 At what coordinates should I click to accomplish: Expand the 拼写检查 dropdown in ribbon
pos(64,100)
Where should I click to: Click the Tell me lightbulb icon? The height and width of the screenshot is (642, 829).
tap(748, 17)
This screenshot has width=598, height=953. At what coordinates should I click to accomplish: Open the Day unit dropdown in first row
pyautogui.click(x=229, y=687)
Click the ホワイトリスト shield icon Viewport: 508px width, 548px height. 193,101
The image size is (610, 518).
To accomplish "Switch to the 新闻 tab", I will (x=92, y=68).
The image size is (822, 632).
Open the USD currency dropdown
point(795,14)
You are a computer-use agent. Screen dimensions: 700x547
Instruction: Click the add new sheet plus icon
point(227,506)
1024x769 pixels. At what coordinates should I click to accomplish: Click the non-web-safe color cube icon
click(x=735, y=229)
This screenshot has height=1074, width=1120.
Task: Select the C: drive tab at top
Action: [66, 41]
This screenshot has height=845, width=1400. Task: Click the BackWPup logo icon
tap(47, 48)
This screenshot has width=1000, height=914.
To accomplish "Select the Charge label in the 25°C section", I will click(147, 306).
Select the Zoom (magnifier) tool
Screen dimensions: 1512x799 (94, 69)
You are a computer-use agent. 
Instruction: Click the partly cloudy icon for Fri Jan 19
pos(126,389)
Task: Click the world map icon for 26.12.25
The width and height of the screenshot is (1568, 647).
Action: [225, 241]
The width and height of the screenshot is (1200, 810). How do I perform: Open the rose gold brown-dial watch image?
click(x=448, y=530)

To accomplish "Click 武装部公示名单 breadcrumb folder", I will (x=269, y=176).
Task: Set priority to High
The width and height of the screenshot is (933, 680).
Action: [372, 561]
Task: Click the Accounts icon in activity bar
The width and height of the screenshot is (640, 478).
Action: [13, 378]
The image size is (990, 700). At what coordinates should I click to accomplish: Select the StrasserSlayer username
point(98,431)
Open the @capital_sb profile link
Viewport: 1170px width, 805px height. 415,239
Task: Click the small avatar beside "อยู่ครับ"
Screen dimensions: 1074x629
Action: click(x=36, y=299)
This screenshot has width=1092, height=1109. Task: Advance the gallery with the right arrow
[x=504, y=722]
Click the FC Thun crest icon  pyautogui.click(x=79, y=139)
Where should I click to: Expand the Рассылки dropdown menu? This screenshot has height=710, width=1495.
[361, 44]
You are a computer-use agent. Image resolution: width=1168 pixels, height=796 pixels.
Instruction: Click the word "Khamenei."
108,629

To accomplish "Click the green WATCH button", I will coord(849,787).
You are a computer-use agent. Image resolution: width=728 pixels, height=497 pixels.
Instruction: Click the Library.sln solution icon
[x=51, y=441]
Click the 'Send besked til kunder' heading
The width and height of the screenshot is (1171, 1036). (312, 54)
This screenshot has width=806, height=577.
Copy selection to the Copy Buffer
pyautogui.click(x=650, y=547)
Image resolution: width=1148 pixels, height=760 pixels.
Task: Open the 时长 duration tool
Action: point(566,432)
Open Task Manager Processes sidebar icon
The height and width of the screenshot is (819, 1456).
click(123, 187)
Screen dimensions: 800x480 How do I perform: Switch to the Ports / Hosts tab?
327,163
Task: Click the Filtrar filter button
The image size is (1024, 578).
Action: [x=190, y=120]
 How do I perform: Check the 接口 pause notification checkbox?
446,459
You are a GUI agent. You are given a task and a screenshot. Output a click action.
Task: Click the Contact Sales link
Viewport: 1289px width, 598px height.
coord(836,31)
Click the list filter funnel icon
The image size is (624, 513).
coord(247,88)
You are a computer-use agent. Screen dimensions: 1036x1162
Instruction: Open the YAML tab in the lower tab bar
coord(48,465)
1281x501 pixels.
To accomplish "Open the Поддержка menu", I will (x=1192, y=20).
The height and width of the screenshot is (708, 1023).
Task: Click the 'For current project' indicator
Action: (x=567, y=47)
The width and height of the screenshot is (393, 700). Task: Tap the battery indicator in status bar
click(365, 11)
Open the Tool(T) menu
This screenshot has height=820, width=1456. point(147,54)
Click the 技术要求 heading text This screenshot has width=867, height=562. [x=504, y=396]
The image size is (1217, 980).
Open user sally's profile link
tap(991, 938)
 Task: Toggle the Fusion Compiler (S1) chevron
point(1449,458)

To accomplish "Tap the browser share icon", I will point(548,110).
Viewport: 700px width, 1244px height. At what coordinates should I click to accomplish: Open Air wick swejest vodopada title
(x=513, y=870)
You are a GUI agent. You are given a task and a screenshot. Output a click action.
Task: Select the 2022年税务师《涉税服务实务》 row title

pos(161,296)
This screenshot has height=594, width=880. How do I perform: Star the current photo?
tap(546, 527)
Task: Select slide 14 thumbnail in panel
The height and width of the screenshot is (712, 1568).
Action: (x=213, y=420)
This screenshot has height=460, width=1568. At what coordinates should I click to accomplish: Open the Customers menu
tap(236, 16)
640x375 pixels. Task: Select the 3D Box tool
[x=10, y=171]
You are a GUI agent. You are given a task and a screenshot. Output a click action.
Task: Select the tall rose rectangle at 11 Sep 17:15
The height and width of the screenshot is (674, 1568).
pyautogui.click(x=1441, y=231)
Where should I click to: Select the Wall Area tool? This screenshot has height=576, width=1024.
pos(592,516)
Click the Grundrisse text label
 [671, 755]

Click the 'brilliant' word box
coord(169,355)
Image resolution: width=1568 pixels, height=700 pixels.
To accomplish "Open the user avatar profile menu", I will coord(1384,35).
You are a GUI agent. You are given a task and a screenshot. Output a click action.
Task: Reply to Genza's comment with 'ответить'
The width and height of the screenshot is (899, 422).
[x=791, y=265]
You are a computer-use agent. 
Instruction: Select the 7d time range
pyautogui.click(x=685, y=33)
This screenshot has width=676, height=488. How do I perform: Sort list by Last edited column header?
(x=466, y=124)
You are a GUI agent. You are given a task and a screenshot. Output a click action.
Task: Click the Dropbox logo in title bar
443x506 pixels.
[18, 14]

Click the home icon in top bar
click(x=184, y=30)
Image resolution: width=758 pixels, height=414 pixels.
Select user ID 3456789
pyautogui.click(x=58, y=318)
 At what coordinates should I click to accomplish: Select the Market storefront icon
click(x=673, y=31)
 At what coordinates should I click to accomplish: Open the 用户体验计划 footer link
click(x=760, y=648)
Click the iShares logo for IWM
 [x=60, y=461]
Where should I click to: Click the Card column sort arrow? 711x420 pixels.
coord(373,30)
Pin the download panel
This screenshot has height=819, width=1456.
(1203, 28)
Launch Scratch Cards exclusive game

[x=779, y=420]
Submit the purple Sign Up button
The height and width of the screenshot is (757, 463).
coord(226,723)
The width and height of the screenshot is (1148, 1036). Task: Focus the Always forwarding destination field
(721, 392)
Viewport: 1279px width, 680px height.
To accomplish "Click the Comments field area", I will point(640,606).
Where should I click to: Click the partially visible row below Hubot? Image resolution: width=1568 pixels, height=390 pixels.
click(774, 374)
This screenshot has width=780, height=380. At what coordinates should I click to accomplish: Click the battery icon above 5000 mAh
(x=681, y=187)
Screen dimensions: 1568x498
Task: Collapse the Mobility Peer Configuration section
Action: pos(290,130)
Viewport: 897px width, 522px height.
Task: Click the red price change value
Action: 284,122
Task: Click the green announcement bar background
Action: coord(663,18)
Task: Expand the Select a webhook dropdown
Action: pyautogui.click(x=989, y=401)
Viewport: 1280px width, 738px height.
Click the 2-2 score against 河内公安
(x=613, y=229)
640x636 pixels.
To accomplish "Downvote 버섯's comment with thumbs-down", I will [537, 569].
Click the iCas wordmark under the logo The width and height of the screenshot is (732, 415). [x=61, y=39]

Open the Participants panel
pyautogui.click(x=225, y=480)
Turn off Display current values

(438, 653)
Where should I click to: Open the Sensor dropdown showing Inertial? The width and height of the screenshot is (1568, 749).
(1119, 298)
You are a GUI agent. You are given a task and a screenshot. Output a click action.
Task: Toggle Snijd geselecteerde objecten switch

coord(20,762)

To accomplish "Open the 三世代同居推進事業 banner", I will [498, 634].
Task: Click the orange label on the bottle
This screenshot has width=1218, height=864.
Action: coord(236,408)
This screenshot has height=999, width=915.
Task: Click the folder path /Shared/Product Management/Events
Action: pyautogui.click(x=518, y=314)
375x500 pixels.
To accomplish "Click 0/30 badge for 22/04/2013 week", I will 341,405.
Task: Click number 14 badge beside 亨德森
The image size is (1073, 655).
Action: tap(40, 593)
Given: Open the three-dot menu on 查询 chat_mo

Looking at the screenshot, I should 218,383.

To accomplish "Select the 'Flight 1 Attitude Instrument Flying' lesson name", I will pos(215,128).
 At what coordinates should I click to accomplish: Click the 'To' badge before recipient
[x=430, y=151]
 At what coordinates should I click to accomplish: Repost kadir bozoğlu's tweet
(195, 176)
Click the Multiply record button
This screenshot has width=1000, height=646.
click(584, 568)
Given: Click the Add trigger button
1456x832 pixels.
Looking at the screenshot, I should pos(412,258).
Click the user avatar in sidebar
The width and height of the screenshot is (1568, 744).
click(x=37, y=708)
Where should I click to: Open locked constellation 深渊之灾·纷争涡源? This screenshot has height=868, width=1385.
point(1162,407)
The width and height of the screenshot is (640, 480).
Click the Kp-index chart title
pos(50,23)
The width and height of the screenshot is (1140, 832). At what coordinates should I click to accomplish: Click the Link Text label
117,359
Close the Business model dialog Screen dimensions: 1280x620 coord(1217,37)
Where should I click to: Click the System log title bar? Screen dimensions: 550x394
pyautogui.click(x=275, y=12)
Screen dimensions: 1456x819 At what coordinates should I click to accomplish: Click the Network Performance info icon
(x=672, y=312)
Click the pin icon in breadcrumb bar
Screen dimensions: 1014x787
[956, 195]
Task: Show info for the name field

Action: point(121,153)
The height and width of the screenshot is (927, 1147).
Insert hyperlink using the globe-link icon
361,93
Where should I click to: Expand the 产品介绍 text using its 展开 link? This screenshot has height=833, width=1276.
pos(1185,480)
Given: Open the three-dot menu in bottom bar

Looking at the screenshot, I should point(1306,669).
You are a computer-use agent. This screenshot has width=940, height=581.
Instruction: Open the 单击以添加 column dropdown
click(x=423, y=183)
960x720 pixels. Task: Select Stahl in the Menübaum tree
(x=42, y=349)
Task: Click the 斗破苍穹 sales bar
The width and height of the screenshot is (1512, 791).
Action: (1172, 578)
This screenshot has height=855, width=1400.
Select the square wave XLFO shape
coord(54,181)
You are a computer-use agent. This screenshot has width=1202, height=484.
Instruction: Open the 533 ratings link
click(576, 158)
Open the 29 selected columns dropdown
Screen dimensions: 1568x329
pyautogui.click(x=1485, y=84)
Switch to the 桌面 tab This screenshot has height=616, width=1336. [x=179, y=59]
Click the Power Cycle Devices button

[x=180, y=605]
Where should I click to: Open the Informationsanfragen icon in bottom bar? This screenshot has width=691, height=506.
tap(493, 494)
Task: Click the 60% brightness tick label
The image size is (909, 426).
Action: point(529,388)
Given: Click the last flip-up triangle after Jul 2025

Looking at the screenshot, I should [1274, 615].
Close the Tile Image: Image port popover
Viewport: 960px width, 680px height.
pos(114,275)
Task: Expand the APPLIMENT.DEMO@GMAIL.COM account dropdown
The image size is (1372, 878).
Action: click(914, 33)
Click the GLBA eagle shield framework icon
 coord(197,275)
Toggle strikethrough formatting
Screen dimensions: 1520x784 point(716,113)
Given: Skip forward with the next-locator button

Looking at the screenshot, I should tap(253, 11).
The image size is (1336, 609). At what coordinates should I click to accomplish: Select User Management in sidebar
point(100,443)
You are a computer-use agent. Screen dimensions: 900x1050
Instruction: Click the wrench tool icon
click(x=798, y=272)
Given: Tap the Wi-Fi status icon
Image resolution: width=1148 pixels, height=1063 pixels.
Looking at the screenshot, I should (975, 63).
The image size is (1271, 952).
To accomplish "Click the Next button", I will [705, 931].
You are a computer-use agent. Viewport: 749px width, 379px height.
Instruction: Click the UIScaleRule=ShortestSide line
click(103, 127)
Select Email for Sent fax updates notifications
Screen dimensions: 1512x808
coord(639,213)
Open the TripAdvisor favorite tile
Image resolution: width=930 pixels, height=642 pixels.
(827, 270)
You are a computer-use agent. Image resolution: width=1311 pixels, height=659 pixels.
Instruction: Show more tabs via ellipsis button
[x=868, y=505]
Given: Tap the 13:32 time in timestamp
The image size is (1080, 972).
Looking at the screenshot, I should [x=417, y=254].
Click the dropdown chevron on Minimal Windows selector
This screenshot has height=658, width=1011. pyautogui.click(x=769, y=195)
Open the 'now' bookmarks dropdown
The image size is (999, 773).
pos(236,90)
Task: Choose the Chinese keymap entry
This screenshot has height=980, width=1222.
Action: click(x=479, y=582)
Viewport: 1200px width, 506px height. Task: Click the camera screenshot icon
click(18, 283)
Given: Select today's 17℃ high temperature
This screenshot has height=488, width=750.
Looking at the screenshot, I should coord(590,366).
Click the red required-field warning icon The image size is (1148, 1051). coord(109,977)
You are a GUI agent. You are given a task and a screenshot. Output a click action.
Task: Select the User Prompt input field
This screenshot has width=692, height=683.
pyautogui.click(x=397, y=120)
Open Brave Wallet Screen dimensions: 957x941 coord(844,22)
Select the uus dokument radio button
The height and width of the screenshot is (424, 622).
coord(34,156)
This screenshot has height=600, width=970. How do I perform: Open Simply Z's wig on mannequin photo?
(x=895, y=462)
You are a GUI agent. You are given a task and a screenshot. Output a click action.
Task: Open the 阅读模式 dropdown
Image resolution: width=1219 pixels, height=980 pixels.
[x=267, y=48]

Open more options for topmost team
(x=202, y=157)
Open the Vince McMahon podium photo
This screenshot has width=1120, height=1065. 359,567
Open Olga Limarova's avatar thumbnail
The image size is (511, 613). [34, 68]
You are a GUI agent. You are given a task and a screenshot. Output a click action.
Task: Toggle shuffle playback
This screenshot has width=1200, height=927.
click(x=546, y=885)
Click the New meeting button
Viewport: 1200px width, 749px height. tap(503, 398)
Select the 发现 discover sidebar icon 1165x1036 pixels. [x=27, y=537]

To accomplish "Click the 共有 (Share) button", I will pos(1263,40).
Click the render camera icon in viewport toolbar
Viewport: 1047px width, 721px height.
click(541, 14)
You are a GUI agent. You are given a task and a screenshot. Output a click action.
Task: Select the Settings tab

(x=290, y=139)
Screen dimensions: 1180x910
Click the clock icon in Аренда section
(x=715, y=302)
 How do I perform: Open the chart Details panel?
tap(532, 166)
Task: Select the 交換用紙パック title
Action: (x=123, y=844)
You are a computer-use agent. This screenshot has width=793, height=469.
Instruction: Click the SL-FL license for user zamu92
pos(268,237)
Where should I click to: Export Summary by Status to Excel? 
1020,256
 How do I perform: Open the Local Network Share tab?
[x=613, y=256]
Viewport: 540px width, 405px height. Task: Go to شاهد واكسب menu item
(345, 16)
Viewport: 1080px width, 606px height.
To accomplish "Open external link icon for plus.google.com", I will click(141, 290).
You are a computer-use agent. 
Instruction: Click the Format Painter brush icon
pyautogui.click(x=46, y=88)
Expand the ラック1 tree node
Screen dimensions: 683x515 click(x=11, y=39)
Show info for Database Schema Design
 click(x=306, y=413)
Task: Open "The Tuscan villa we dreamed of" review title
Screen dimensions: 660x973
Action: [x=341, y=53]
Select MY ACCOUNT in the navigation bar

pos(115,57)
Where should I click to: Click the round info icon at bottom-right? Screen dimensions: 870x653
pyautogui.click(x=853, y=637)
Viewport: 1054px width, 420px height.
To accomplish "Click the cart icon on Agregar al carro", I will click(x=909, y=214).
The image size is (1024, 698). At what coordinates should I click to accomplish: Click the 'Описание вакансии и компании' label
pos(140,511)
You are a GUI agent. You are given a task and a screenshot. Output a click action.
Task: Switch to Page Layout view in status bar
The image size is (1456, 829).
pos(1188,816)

————————

## TO BE DONE
Can you give everything in the records from the line containing "Where should I click to: Open locked" down to the line containing "Looking at the screenshot, I should point(1306,669).", both included, as a JSON list of strings with one string per line and blank lines left out?

## SOLVED PROBLEM
[
  "Where should I click to: Open locked constellation 深渊之灾·纷争涡源? This screenshot has height=868, width=1385.",
  "point(1162,407)",
  "The width and height of the screenshot is (640, 480).",
  "Click the Kp-index chart title",
  "pos(50,23)",
  "The width and height of the screenshot is (1140, 832). At what coordinates should I click to accomplish: Click the Link Text label",
  "117,359",
  "Close the Business model dialog Screen dimensions: 1280x620 coord(1217,37)",
  "Where should I click to: Click the System log title bar? Screen dimensions: 550x394",
  "pyautogui.click(x=275, y=12)",
  "Screen dimensions: 1456x819 At what coordinates should I click to accomplish: Click the Network Performance info icon",
  "(x=672, y=312)",
  "Click the pin icon in breadcrumb bar",
  "Screen dimensions: 1014x787",
  "[956, 195]",
  "Task: Show info for the name field",
  "Action: point(121,153)",
  "The height and width of the screenshot is (927, 1147).",
  "Insert hyperlink using the globe-link icon",
  "361,93",
  "Where should I click to: Expand the 产品介绍 text using its 展开 link? This screenshot has height=833, width=1276.",
  "pos(1185,480)",
  "Given: Open the three-dot menu in bottom bar",
  "Looking at the screenshot, I should point(1306,669)."
]